First, he introduced himself to the patient, which was, in this case, an actor, then he described the purpose of the exam. He next asked her to move her bottom down to the edge of the table, “until she felt his hand.” He asked her to “let her knees fall to the side” rather than inappropriately telling her to “spread her knees.” He performed the exam properly and was able to, remarkably, find the cervix on his first try. He had even introduced her skin to the temperature of the speculum and announced his touch on her leg before beginning the vaginal exam, two things the instructor identified as commonly overlooked by students. Despite going over his examination again in my head, I couldn’t figure out what he had done wrong.
To alleviate the awkward silence, the actor attempted to help us by hinting, “It isn’t anything he did. It’s something he said.” To which we each responded with a collective, “Ohhhhhh!” indicating we had known all along but weren’t confident enough to answer. Our instructor then reinforced the important learning point: Never say to the patient that anything “looks good” during a physical exam, instead tell the patient that whatever you are examining looks “normal” or “healthy.”
It is an important communication competence to have as a clinician, especially when performing examinations that involve sensitive body parts such as the genitals. And it makes sense. To have a stranger calling your private parts “good” can have an uncomfortable or dangerous sound to it, even if uttered out of naivety. But it can also be an imprecise or even confusing term to use in other less invasive parts of the physical exam. For example, “your heart sounds good” is much less reassuring than “your heart sounds healthy, I do not hear any murmurs or other abnormal sounds.” It is for both of these reasons that it is taught to medical students to avoid words like “good” or “great” and to instead use “healthy” or “normal” when discussing physical exam results.
However, in my training in medical school, I have come across one important instance when using words like “good” or “great” may actually be of benefit to the patient: in the dermatology clinic.
In my last year of school, I began rotating with several different dermatology programs in different cities and schools, something many applicants to the field of dermatology do to learn, show interest, and increase their chances of matching into a dermatology residency program. I was exposed to many amazing aspects of the career of dermatology, and one that struck me most was the unique way that dermatologists interacted with their patients. Specifically, they made frequent use of those forbidden words that medical students were taught to avoid. “You look great!” or “Your skin looks so good!” or even, “Your skin is doing so much better. You look amazing!” were not uncommon phrases used by many dermatologists I followed. And it wasn’t just unique to any one program or any part of the country. In fact, it was ubiquitous.
The use of such language by dermatologists is not a mistake and is in reality quite purposeful.
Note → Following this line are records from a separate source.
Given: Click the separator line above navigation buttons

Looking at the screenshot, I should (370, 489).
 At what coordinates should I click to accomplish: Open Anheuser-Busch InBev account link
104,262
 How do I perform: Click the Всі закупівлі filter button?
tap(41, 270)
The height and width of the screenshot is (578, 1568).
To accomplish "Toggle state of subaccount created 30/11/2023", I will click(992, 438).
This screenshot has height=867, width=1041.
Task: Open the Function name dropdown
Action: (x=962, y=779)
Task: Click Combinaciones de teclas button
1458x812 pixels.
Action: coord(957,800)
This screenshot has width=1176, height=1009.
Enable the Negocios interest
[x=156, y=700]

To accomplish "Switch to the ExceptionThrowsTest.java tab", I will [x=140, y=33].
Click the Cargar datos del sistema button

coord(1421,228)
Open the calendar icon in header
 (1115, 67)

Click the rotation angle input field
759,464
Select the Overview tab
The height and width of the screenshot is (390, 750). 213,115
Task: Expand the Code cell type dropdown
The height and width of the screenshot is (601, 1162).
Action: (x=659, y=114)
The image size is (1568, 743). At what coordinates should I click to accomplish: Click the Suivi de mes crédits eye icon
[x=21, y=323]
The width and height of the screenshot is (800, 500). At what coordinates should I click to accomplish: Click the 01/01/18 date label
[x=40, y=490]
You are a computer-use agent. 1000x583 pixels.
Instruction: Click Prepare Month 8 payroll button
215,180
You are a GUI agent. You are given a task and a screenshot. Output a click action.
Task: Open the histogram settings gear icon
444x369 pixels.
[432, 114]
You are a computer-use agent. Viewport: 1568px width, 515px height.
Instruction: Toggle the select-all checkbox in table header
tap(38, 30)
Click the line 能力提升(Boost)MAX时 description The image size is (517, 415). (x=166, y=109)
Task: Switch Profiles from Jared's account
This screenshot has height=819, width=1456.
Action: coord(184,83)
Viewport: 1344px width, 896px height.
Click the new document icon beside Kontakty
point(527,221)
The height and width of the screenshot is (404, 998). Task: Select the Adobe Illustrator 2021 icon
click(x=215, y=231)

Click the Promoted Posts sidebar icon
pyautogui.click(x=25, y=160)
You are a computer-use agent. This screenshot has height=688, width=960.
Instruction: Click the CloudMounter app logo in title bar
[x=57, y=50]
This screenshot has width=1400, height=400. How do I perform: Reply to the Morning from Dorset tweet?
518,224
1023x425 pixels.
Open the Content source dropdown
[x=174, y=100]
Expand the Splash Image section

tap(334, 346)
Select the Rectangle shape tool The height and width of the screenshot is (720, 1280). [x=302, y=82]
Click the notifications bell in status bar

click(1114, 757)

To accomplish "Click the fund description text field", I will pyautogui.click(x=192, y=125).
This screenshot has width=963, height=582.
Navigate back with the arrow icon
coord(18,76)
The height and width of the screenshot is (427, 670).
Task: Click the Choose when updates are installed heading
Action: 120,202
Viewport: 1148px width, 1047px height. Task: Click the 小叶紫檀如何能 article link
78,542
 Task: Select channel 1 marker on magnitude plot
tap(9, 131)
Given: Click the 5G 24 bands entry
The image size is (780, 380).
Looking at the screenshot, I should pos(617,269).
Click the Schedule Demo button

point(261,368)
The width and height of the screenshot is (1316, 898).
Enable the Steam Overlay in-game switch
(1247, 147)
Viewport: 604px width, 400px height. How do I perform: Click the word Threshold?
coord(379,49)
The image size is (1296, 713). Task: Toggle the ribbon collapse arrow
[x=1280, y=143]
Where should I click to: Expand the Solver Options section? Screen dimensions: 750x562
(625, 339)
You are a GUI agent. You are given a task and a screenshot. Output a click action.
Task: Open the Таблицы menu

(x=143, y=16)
So many of the diseases of the skin, whether they are medically harmful or not, have genuine, undisputable effects on patients’ lives. Disorders of the skin are unlike any other in that they are often visibly noticeable and, in some cases, the first thing that is presented to the world and other people.
Sometimes even treatment modalities can draw unwanted attention to the skin in the form of scars, sutures, inflammation, dryness or other appearances that are undesirable to many people.
It doesn’t take a large imagination to realize that it can be tremendously distressing to live with such a condition. Many people with dermatologic diagnoses may feel self-conscious about their appearance, and this, I believe, is where the importance of reassurance by a dermatologist can come into play. It’s empowering as a patient to hear from a skin expert that their skin has not only improved with treatment but is looking terrific to boot. It not only creates a strong bond between clinician and patient, but it also encourages the patient and lets them know that they can feel good about the way they look. Almost without fail, patients seemed to leave the clinic with a smile on their face whenever such phrasing was used.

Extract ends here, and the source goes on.